• **EXERCISES**:
- 1) According to the Tokyo Institute of Technology site report, in what year did the national MITI project on bioelectronic devices end?
- 2) Rewrite the paragraph of the Tokyo Institute of Technology site report that begins "Professor Aizawa, whose laboratory" as a bulleted list that keeps its main facts.

• **SELECTED TEXT**:
_ _ _ _

Site: Tokyo Institute of Technology
Yokohama 226, Japan
Tel: (81) 45-924 5759; Fax: (81) 45-924 5779
Date Visited: 21 July 1997
WTEC: L. Jelinski (report author), E. Hu, M.C. Roco, D. Shaw, C. Uyehara
The Tokyo Institute of Technology has two campuses, one at Tamachi and another at Nagatsuta. The Nagatsuta Campus is about 20 years old, and the Faculty of Bioscience and Biotechnology was put together and moved there about six years ago.
Professor Aizawa, whose laboratory the WTEC team visited at the Tokyo Institute of Technology's Nagatsuta Campus, was the project leader of a ten-year national MITI project on bioelectronic devices. The project, which ended in 1995, involved eight electronics companies and two national labs for its initial five-year period. One of the electronics companies dropped out and did not participate in the second term. An example of the work performed in the project is that by Mitsubishi, which produced an artificial protein that binds an electron acceptor and electron donor.

_ _ _ _

• **DATA EXCERPT**:
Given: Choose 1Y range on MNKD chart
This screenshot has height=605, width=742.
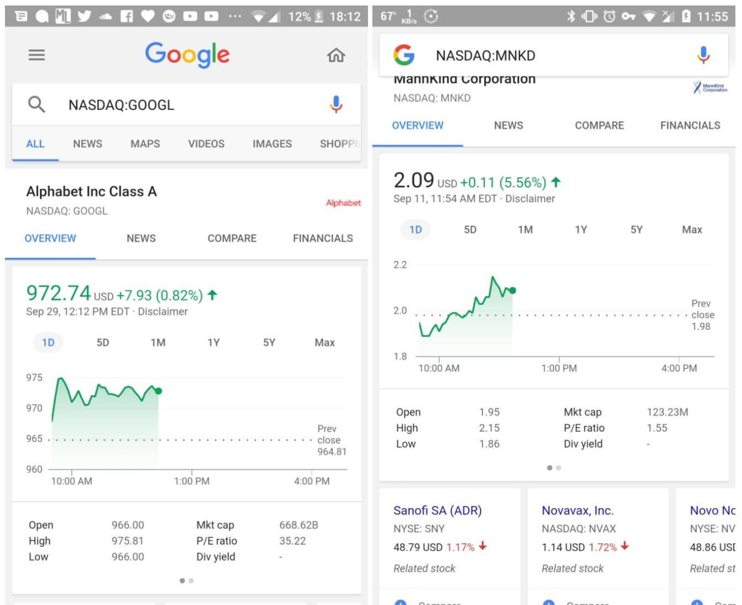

_ _ _ _

• **SOLVED TASKS**:
- 1) 1995

- 2)
- The WTEC team visited Professor Aizawa's laboratory at the Nagatsuta Campus.
- Professor Aizawa led a ten-year national MITI project on bioelectronic devices, which ended in 1995.
- In its first five years, the project involved eight electronics companies and two national labs.
- One electronics company dropped out before the second term.
- Example of the project's work: Mitsubishi produced an artificial protein that binds an electron acceptor and an electron donor.